Residents and city leaders say the store is at the heart of a new energy stirring throughout New Hope. Across the street from Hy-Vee, work is now underway on a new City Hall and police station. A year-old Dunkin’ Donuts sits nearby, with the chain picking New Hope as one of the first Twin Cities locations for its re-entry into Minnesota.
Single-family homes in a new housing development are selling faster and for more money than the developer expected. The city’s first luxury apartment building is taking shape near the municipal golf course, a $43 million project from Minneapolis-based Alatus LLC.
And residents are taking notice of the changes, said Kirk McDonald, New Hope’s city manager.
“I think there’s a new excitement or a new enthusiasm in the air,” McDonald said. “It has given residents, well, let’s just say a ‘new hope.’ ”
Ripe for redevelopment
Like many inner-ring suburbs, New Hope has been built out for decades, with most of its housing stock constructed before 1980. And like its peers, the suburb has seen its population age and slowly decline over the years.
Land can be tough to come by, pushing the city to make opportunities count.
That has led city leaders to adopt an aggressive approach in their recent redevelopment efforts, scooping up certain spots in town as they pop up for sale and then seeking the right proposals from developers, McDonald said.
That’s what happened when the city acquired a property near the golf course in 2008 and tore down some dilapidated apartment buildings on the site.

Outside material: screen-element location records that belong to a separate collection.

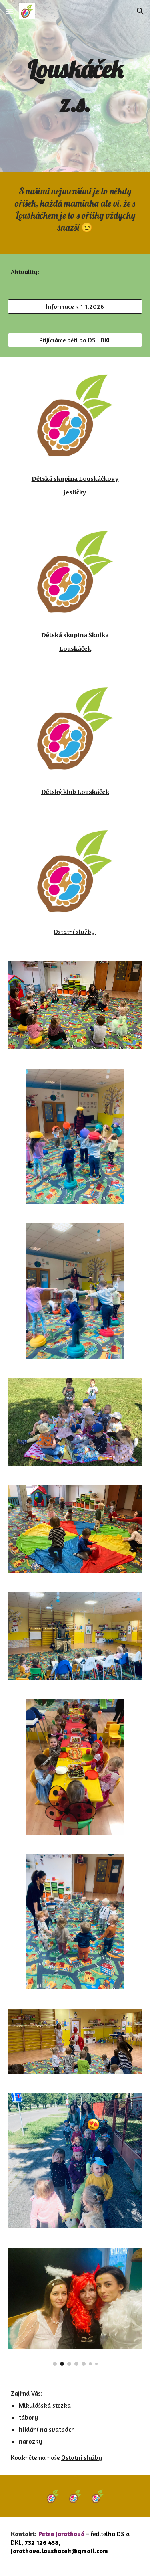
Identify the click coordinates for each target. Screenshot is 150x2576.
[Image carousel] (75, 2307)
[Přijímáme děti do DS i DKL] (75, 340)
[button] (9, 11)
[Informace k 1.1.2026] (75, 306)
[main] (75, 86)
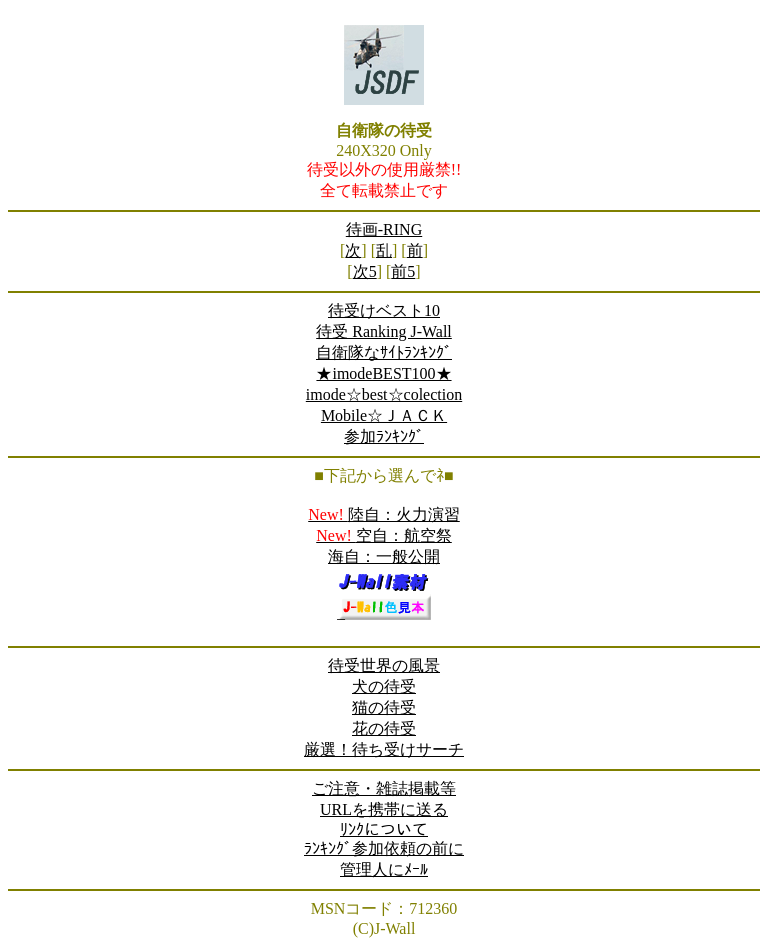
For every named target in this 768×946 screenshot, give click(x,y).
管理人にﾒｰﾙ (384, 869)
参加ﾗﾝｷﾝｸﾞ (384, 436)
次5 (365, 271)
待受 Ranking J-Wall (384, 331)
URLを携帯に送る (384, 809)
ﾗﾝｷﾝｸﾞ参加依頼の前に (384, 848)
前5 (403, 271)
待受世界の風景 (384, 665)
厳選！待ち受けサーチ (384, 749)
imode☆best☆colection (384, 394)
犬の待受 (384, 686)
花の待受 (384, 728)
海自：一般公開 (384, 556)
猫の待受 (384, 707)
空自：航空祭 (384, 535)
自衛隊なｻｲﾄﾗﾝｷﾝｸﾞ (384, 352)
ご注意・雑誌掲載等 (384, 788)
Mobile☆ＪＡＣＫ (384, 415)
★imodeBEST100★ (383, 373)
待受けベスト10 (384, 310)
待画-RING (384, 229)
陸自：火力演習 (384, 514)
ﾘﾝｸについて (384, 829)
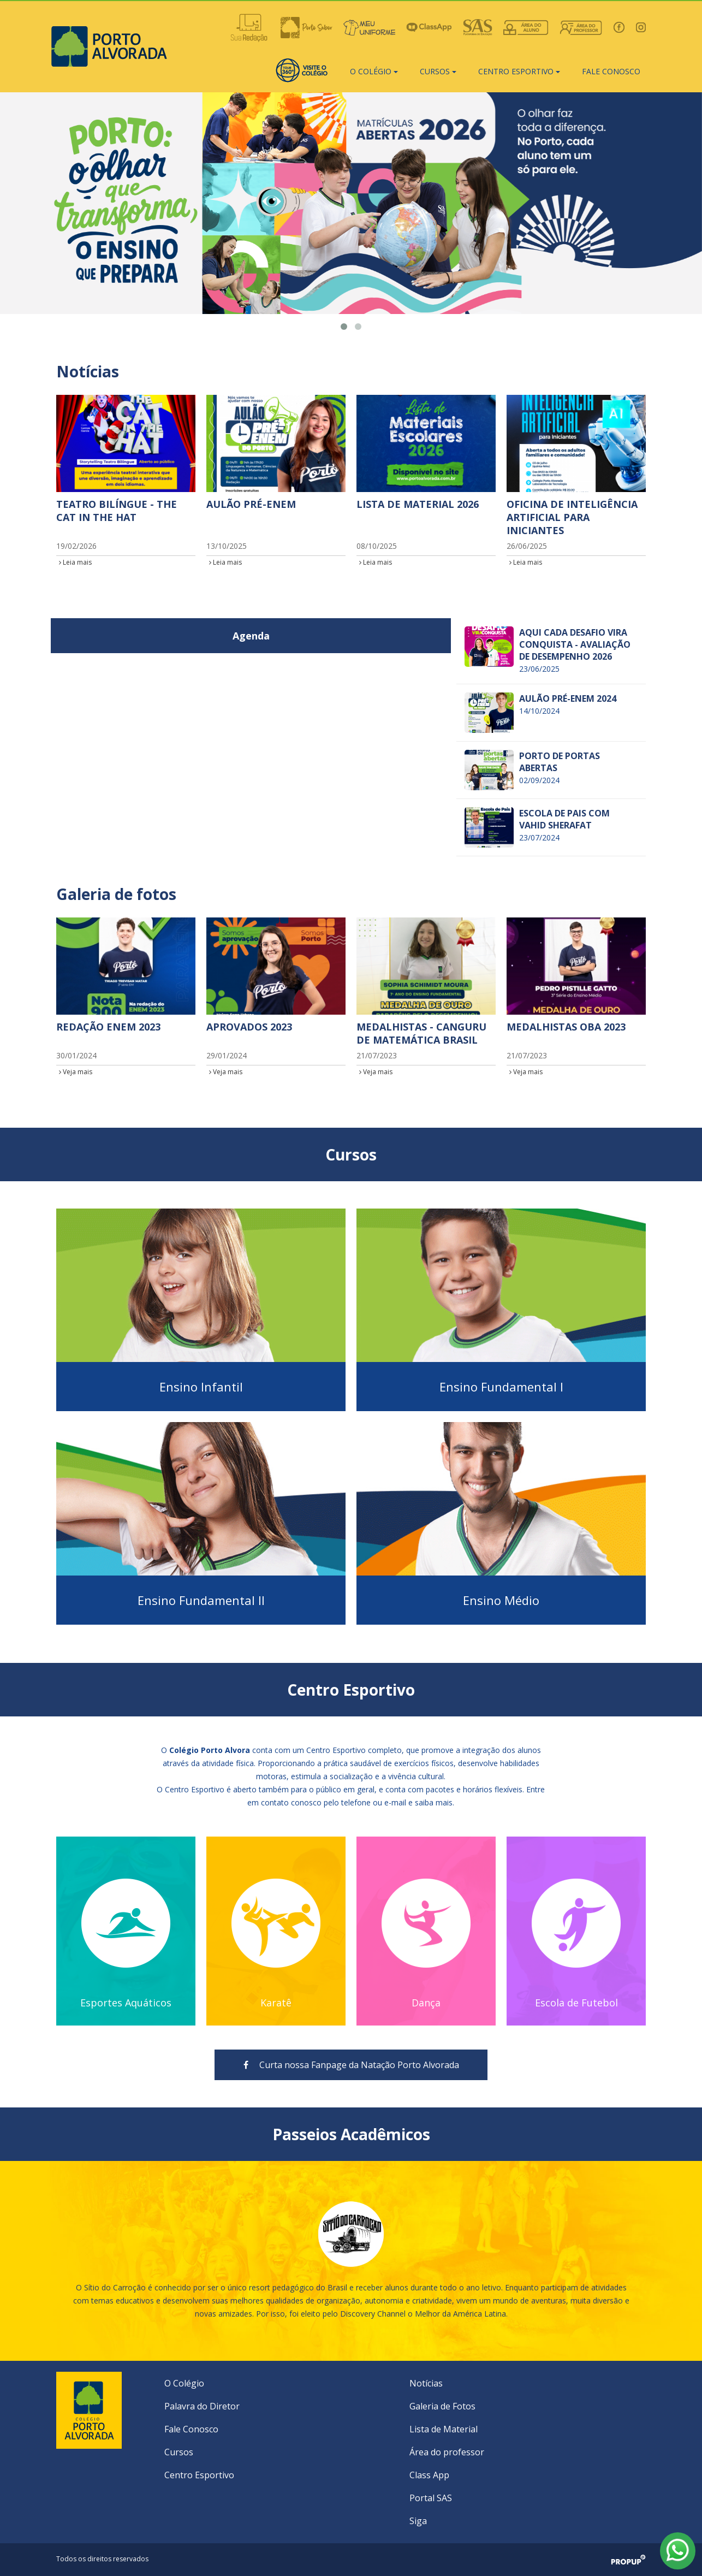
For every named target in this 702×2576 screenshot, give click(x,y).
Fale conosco (611, 71)
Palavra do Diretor (202, 2406)
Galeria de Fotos (442, 2406)
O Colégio (184, 2383)
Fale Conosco (191, 2429)
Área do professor (446, 2452)
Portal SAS (430, 2498)
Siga (418, 2521)
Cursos (178, 2452)
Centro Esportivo (199, 2475)
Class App (429, 2475)
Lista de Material (443, 2429)
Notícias (426, 2383)
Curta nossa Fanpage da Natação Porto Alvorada (351, 2065)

The land sat vacant once the Great Recession hit, but then Alatus came knocking a few years ago. Now a 182-unit luxury apartment building is expected to be completed later this year.
A similar story unfolded in 2013 when the city snatched up a property where a closed school building sat after the site came up for sale. Centra Homes soon put in a 60-unit housing development, offering a mix of single-family homes and townhouses, which have sold for more than $300,000 on average.

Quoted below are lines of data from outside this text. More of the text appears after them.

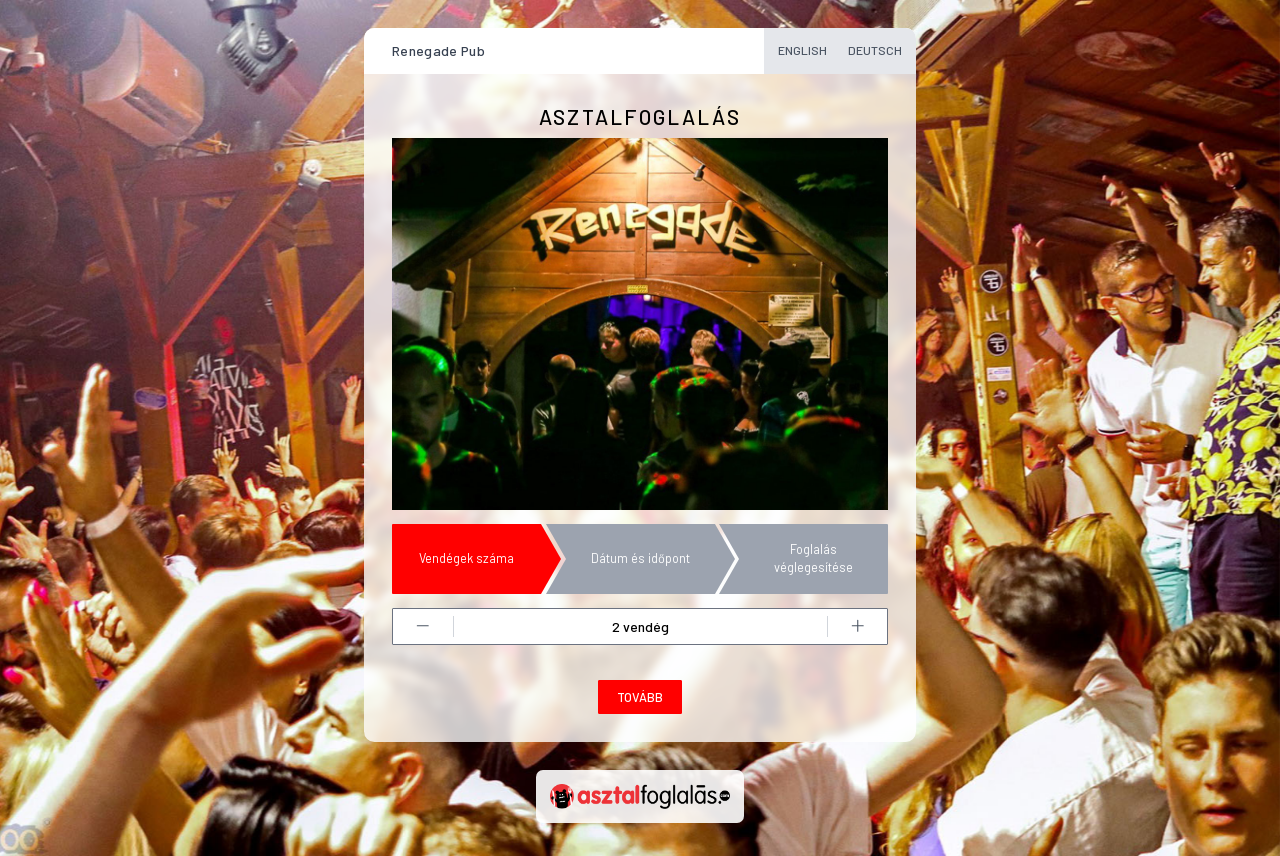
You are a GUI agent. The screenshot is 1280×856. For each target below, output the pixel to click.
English (802, 50)
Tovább (640, 697)
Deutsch (875, 50)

The sold-out community, dubbed Parkview, is considered New Hope’s first major housing development in decades.
Then there’s Hy-Vee, a major part of the city’s recent momentum. It’s now the fifth-largest employer in New Hope, which the city said had gone for more than 20 years without a grocery store.
The back story played out much the same, with the city buying the former Kmart property in 2012 and holding onto it until the right suitor came along. Not long after, the Iowa-based company picked the New Hope site to help the grocery chain make its big debut in the Twin Cities.
“We broke into our happy dance,” Hemken said. “Hy-Vee is an incredible success story for a small town.”
It was one of the metro’s first two Hy-Vee stores — the other is located in Oakdale. But New Hope city leaders say theirs opened a smidge sooner than Oakdale’s when both stores debuted in September 2015. (Just ask Hemken how many minutes sooner.)
On her recent shopping trip, Hemken thumbed through her coupons and zipped through the aisles, pushing her cart like she drives her speedy Dodge Challenger. She spotted longtime New Hope resident and Hy-Vee worker PJ Peterson as she hunted for macaroni near aisle 3.
“Hi, Mayor, how are you?” he called out.
About 580 employees work at the store. Regular shoppers know some by name, including James Sloan, who is blind and bags groceries. Students from nearby Cooper High School also work there, with some saying it’s a needed job hub in an area where jobs for teens can be hard to find.
“Hy-Vee is the main busy place,” 17-year-old Roderick Jenkins said. “You’ll see people studying there. They’ll go after school and grab a bite to eat.”
Classmate Carlya Watkins, 18, also works at Hy-Vee and said it offers a welcome alternative to dining at McDonald’s: “I don’t even remember what it was like in New Hope before Hy-Vee got here.”